= Data supplied =
--------------------------------------------------
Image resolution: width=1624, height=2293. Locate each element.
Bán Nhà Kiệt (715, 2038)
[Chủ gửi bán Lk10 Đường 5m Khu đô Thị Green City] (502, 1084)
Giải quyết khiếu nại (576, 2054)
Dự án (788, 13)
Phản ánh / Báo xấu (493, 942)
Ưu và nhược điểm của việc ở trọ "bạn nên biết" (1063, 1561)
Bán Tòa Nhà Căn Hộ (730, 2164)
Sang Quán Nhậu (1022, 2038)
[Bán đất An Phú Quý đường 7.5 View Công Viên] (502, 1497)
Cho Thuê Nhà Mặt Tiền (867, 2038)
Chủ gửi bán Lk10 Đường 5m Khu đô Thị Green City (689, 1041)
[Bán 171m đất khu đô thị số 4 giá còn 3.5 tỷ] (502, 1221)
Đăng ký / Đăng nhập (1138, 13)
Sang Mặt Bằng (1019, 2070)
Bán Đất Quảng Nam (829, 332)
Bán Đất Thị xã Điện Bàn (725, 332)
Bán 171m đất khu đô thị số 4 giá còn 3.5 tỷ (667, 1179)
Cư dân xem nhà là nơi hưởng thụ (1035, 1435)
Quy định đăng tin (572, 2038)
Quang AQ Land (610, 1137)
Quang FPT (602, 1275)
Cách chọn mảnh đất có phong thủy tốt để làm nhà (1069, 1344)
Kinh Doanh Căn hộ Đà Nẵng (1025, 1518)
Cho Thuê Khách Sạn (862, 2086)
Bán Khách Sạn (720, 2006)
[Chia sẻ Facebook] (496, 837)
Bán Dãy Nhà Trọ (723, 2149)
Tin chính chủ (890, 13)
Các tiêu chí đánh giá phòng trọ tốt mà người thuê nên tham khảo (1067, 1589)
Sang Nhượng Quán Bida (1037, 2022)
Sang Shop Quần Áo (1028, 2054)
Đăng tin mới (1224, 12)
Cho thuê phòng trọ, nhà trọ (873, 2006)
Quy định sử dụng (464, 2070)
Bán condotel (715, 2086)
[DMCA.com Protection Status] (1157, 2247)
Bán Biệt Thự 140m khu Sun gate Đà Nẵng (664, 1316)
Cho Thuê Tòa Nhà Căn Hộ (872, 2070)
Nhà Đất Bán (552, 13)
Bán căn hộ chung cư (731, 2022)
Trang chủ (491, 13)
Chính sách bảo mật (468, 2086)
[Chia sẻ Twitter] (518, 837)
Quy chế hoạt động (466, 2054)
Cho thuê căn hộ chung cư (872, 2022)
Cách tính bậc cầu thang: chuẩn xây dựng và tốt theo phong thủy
--------------------------------------------------
= What you should do =
Word for word, restate each line of the material.

= Reply to the task =
Image resolution: width=1624, height=2293. Locate each element.
Bán Nhà Kiệt (715, 2038)
[Chủ gửi bán Lk10 Đường 5m Khu đô Thị Green City] (502, 1084)
Giải quyết khiếu nại (576, 2054)
Dự án (788, 13)
Phản ánh / Báo xấu (493, 942)
Ưu và nhược điểm của việc ở trọ "bạn nên biết" (1063, 1561)
Bán Tòa Nhà Căn Hộ (730, 2164)
Sang Quán Nhậu (1022, 2038)
[Bán đất An Phú Quý đường 7.5 View Công Viên] (502, 1497)
Cho Thuê Nhà Mặt Tiền (867, 2038)
Chủ gửi bán Lk10 Đường 5m Khu đô Thị Green City (689, 1041)
[Bán 171m đất khu đô thị số 4 giá còn 3.5 tỷ] (502, 1221)
Đăng ký / Đăng nhập (1138, 13)
Sang Mặt Bằng (1019, 2070)
Bán Đất Quảng Nam (829, 332)
Bán Đất Thị xã Điện Bàn (725, 332)
Bán 171m đất khu đô thị số 4 giá còn 3.5 tỷ (667, 1179)
Cư dân xem nhà là nơi hưởng thụ (1035, 1435)
Quy định đăng tin (572, 2038)
Quang AQ Land (610, 1137)
Quang FPT (602, 1275)
Cách chọn mảnh đất có phong thủy tốt để làm nhà (1069, 1344)
Kinh Doanh Căn hộ Đà Nẵng (1025, 1518)
Cho Thuê Khách Sạn (862, 2086)
Bán Khách Sạn (720, 2006)
[Chia sẻ Facebook] (496, 837)
Bán Dãy Nhà Trọ (723, 2149)
Tin chính chủ (890, 13)
Các tiêu chí đánh giá phòng trọ tốt mà người thuê nên tham khảo (1067, 1589)
Sang Nhượng Quán Bida (1037, 2022)
Sang Shop Quần Áo (1028, 2054)
Đăng tin mới (1224, 12)
Cho thuê phòng trọ, nhà trọ (873, 2006)
Quy định sử dụng (464, 2070)
Bán condotel (715, 2086)
[DMCA.com Protection Status] (1157, 2247)
Bán Biệt Thự 140m khu Sun gate Đà Nẵng (664, 1316)
Cho Thuê Tòa Nhà Căn Hộ (872, 2070)
Nhà Đất Bán (552, 13)
Bán căn hộ chung cư (731, 2022)
Trang chủ (491, 13)
Chính sách bảo mật (468, 2086)
[Chia sẻ Twitter] (518, 837)
Quy chế hoạt động (466, 2054)
Cho thuê căn hộ chung cư (872, 2022)
Cách tính bậc cầu thang: chuẩn xây dựng và tốt theo phong thủy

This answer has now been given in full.